Von Willebrand factor, ADAMTS13 activity, TNF-α and their relationships in patients with chronic kidney disease

Patients with chronic kidney disease (CKD) often exhibit associated endothelial dysfunction and inflammation. Systemic inflammation may contribute to the endothelial dysfunction and accelerated thrombosis observed in CKD patients. In this study, we assessed the relationships among endothelial dysfunction, a disintegrin-like and metalloprotease with thrombospondin type 1 repeats 13 (ADAMTS13) activity and levels of inflammatory cytokines in CKD patients. CKD patients were classified into three groups: The chronic glomerulonephritis group (CGN; n=31), the idiopathic nephritic syndrome group (NS; n=32) and the lupus nephritis group (LN; n=41). We measured the plasma levels of tumor necrosis factor-alpha (TNF-alpha), von Willebrand factor (VWF) antigen (VWF:Ag) and ADAMTS13 activity using an ELISA-based method in CKD patients (n=104) and normal controls (n=32). The ratio of the VWF:Ag levels to ADAMTS13 activity was calculated. The VWF:Ag levels were significantly higher and the ADAMTS13 activities were significantly lower in the disease groups compared to the controls (P<0.01). ADAMTS13 activity was lower in the NS group compared to the CON and LN groups (P<0.05). The TNF-alpha levels were higher in the CKD group compared to the control group (P<0.01).
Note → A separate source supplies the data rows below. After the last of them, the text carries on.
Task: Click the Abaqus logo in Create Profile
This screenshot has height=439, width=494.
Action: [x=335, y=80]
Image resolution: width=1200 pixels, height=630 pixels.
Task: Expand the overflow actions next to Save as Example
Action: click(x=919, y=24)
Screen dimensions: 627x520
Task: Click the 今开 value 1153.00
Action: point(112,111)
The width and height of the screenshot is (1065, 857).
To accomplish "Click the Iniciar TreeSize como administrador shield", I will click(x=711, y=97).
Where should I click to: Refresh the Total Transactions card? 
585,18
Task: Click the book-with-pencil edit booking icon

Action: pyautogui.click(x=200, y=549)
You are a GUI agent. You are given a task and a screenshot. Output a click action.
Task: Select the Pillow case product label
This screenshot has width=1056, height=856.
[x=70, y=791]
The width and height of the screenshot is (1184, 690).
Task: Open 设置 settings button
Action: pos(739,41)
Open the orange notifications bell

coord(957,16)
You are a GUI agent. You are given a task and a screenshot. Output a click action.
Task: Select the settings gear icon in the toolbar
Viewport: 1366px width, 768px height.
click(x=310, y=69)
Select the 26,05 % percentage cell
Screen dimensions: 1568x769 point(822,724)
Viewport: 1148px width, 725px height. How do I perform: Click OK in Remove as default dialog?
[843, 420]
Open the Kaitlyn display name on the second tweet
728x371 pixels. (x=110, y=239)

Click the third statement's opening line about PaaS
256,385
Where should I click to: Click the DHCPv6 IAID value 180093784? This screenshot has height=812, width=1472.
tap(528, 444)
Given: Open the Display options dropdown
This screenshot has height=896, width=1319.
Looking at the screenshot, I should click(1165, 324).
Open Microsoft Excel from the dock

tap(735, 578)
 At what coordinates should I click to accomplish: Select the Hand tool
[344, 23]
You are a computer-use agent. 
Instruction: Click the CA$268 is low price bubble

TNF-alpha was positively correlated with the VWF:Ag levels (r=0.242, P=0.013) and negatively correlated with the glomerular filtration rate (GFR) (r=-0.193, P=0.049). ADAMTS 13 activity was negatively correlated with the cholesterol levels in CKD patients (r=-0.2, P=0.042). TNF-alpha levels in CKD were positively correlated with the VWF:Ag levels and negatively correlated with GFR, which indicates that inflammation may be a major cause of endothelial dysfunction and an index of renal function. The VWF:Ag levels increased and ADAMTS13 activity decreased in CKD patients, which indicates that CKD leads to a prothrombotic state.